À une certaine époque, en France, le culte des grands écrivains était parvenu à remplacer à peu près complètement – aux yeux des élites libérales du moins – celui des anges et des saints1. Si cette époque semble révolue, quelques adeptes s’obstinent à vouer un culte à l’une des plus grandes plumes du 20e siècle, Louis-Ferdinand Céline.

Nous sommes extrêmement loin, aujourd’hui, de ces siècles de religiosité langoureuse et enivrante où l’échelle de Jacob semblait encore se dresser, titanesque, devant les âmes pies, où les rapports des hommes avec les bienheureux et les chérubins des cieux étaient d’une sapidité et d’une intensité telles, qu’ils rendaient poreuse et pellucide la frontière entre notre monde et l’univers surnaturel.

Mais il est tout aussi révolu le temps, pas si lointain celui-là, où la littérature occupait encore une place inégalée dans la culture, l’imaginaire et la conscience nationale, où les Diderot, les Zola, les Sartre apparaissaient comme autant de prophètes prométhéens éclairant d’un feu déicide, volé aux forges d’Héphaïstos, l’âme effervescente et ductile de la jeunesse du monde.

En ces temps ineffables où les lettres ne subissaient pas la concurrence brutale et massive des médias, on tenait encore un roman naturaliste entre ses mains comme on tiendra ce soir un bréviaire à Fontgombault, à l’heure des vêpres. Aujourd’hui, au contraire, les vieux classiques à la couverture un peu passée se vendent pour deux dollars soixante-quinze chez Renaissance, et personne n’en veut.

Une exception: la ferveur célinienne

À rebours des tendances actuelles de la culture, une fascinante passion littéraire nous permet toutefois de nous faire une idée de la suavité ou de la vivacité des émotions qu’engendraient autrefois, dans l’âme du lecteur, la tendresse élégiaque d’un quatrain ou la truculence tapageuse d’un roman picaresque. Il s’agit de la ferveur étonnante suscitée par l’œuvre et la vie de l’écrivain Louis-Ferdinand Céline (1894-1961).

L’engouement pour l’écriture en dentelle de ce romancier génial, qui fit une entrée fracassante sur la scène littéraire, en 1932, avec la publication de Voyage au bout de la nuit, est, dans l’univers des lettres, une des seules formes de culte qui puissent nous donner une idée de la puissance d’attraction que la poésie ou la prose (inspirées par Thalie, Terpsichore et leurs sœurs) pouvaient auparavant exercer sur les cœurs.

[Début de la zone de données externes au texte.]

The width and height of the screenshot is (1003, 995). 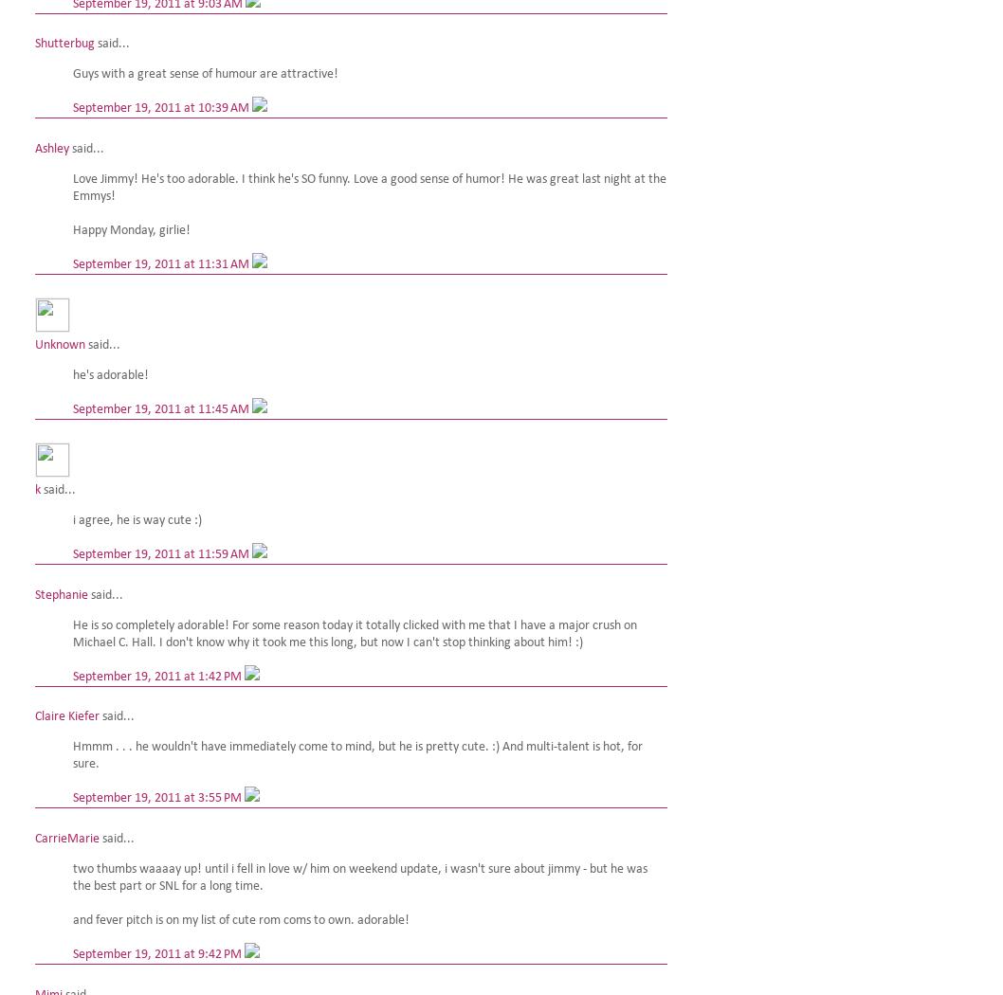 What do you see at coordinates (61, 594) in the screenshot?
I see `'Stephanie'` at bounding box center [61, 594].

Il s’agit d’établir, ici et là, des parallèles éclairants avec le catholicisme, de manière à rendre moins inintelligibles les arcanes d’une doctrine – le célinisme – encore assez neuve.

Au bénéfice du lectorat catholique généralement mal informé sur Céline et plus encore sur ses aficionados, je crois opportun de dépeindre ici, ne fût-ce que succinctement, l’Église célinienne et le culte dont elle entoure l’enfant de Courbevoie. Je le ferai en m’aidant de connaissances acquises épisodiquement, au fil de mes lectures de dilettante, et en établissant, ici et là, des parallèles éclairants avec le catholicisme, de manière à rendre moins inintelligibles les arcanes d’une doctrine – le célinisme – encore assez neuve.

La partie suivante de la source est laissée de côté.